Lead Pb(II) is challenging environment to study because it has electron lone pair, coordination number would vary from 2 to 10. The current study chooses chlorine, oxygen and bromine as coordination atoms because it bonded with one type of element in single crystal. The present research work is focused, to study the impact of electron lone pair on coordination number (CN), bond length and bond valence sum(BVS). The coordination number is the number of atom attachment with cation, which represents the central atom. The sample of the study includes 388 sites of Pb(II). Analysis of those sites consist of three types of single crystals; 44 of single-crystal Pb-O, 24 of single crystal Pb(II)-Cl and 18 of single crystal Pb(II)-Br (Uses for that different programs like Origin, Excel, Avogadro and Crystal Maker). Deduced through the graph (coordination number-frequency) lead prefers to bond with two or eight atoms of oxygen. Also, it is noted that lead prefers to bond with two atoms of chlorine while prefer to bond with five or six atoms of bromine. The pattern that lead follows in (coordination number-frequency), (bond length-frequency) and (bond valence sum-frequency) indicate that high value of bond length offset low bond valence sum and high coordination number while the low value of bond length offset high bond valence sum and low coordination number. This interpretation is according to distortion theory.

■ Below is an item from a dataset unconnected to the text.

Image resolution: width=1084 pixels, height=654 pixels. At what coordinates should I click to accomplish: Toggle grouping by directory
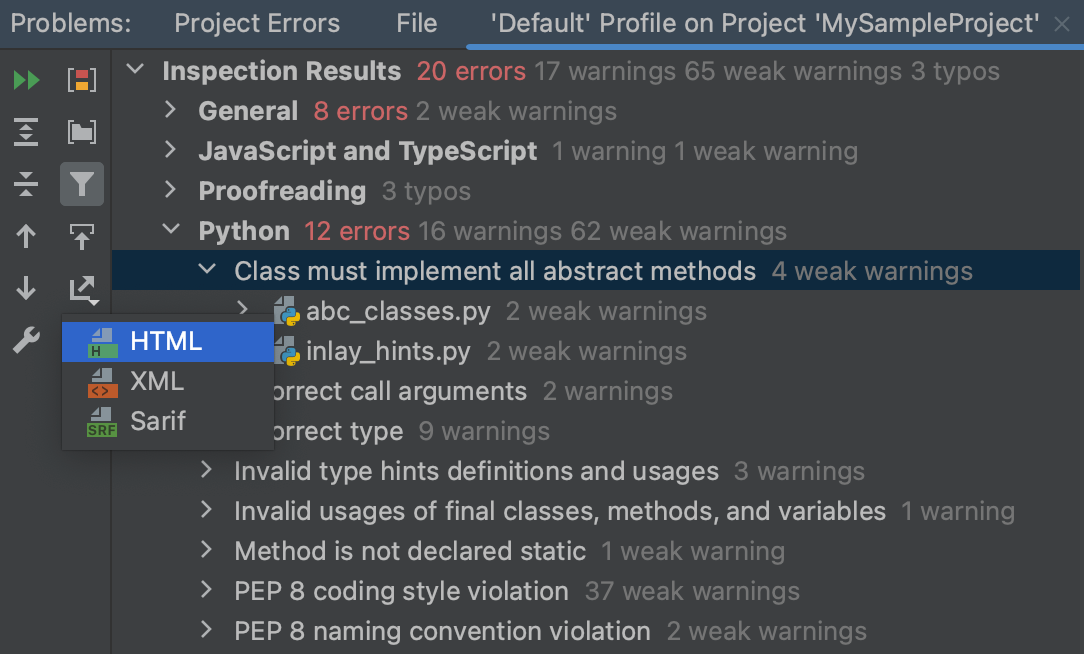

Study correlations (LP magnitude –coordination number), (LP magnitude – bond length R) and (LP magnitude – bond valence sum) lead to confirm that the presence electron lone pair spread the values of coordination number, bond length and bond valence sum. The graph of coordination number energy is confirm on the fact that the crystal prefers a specific coordination number to be stable(less energy). Lone pair divided in two types active lone pair and non-active lone pair. When LP magnitude = 0, lone pair will not be active and there are symmetric bonds while when LP magnitude > 0, LP will be active and non –symmetric bonds.